16. Ground 2. The judge’s reasons for rejecting the submission that there would be very significant obstacles to the appellant’s return to Afghanistan are brief. They are by reference to the refusal letter but there are also findings at the bottom end of paragraph [20] indicative that the judge found that the appellant was an able-bodied, single young man who could avail himself of the internal flight alternative, meaning that he could go to live in Kabul. That he might not have wanted to do so is not relevant, and even if, the reasoning set out by the judge in his decision was insufficient (which I find is not the case), it cannot be argued that on the findings of fact reached by the judge in which he rejected the entirety of the claim that there was any basis on which the appellant could on the material before the judge have succeeded in showing properly that he met the requirements of paragraph 276ADE(1)(vi). Further, whilst the appellant does say that he found no one in his home village the judge adequately found that the reason for the family not being there was not necessarily because of the Taliban and it cannot be argued that his findings in that respect are inadequate or insufficient.
17. It is beyond doubt that between the hearing of the appeal on 27 April 2021 and it being signed and sent for promulgation on 10 August 2021 that there had been significant changes within the situation in Afghanistan. It is not in dispute that on 15 August 2021 Kabul finally fell to the Taliban. But this is not a case in which submissions were made to the judge or representations made after the hearing to the effect that a further matter ought to be taken into account or the hearing reconvened given what was the rapidly changing circumstances on the ground in Afghanistan. It is not for a judge to make a wide ranging evaluation of a rapidly changing situation on the ground when no submissions to that effect have been made and it is not at all clear what material the judge could properly have taken judicial notice of in assessing the claim and thus it cannot be said that ground 2 is made out.
18. Ground 3. For the same reasons as I have just given with regard to ground 2, I do not consider that the judge erred in not taking into account the situation changing on the ground. It is not for a judge of his own volition to reconvene a case or to request for information to be brought to his attention whilst it is pending, not least in a situation which was rapidly developing. It is of course open to the appellant to make a fresh asylum claim given the circumstances that now exist in Afghanistan. To a significant extent what is averred in ground 3 is with the benefit of hindsight.
19. Finally I do note as I raised with the parties that the judge simply does not address Article 15(c) at all. I asked Mr Mohsan if he had anything to say about that and he said that he did not. No application was made to amend the grounds to challenge that and in the circumstances for all the reasons I have given I conclude that the decision of the First-tier Tribunal did not involve the making of an error of law and I uphold it.


Notice of Decision

The decision of the First-tier Tribunal did not involve the making of an error of law and I uphold it.

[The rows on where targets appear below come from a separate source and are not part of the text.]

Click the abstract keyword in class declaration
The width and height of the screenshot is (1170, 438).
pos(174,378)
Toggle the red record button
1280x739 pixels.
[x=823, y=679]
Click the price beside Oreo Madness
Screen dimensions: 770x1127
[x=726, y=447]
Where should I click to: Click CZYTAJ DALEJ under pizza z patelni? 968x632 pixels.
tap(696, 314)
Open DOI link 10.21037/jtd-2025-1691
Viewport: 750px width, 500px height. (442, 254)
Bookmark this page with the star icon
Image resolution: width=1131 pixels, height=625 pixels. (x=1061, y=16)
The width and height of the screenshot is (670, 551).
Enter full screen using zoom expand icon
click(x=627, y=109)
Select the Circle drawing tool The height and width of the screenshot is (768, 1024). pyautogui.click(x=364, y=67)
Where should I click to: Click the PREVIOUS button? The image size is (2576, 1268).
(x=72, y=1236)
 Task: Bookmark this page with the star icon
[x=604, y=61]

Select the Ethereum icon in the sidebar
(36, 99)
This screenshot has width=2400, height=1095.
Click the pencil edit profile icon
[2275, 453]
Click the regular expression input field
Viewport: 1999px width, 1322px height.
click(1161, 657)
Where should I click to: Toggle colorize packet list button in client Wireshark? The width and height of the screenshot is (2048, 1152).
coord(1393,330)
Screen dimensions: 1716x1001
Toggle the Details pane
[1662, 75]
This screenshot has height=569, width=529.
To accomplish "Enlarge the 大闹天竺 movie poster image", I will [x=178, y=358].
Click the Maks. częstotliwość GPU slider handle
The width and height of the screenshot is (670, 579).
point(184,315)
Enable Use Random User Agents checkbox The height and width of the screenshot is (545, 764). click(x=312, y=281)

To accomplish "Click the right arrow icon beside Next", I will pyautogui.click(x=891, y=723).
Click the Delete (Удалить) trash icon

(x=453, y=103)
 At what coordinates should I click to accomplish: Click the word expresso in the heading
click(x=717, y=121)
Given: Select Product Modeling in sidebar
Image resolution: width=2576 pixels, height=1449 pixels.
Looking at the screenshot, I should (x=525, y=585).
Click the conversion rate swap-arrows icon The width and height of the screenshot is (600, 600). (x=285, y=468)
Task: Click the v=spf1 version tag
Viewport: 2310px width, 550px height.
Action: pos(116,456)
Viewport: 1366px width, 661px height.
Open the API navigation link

Direction Regarding Anonymity – Rule 14 of the Tribunal Procedure (Upper Tribunal) Rules 2008

Unless and until a Tribunal or court directs otherwise, the appellant is granted anonymity. No report of these proceedings shall directly or indirectly identify him or any member of their family. This direction applies both to the appellant and to the respondent. Failure to comply with this direction could lead to contempt of court proceedings.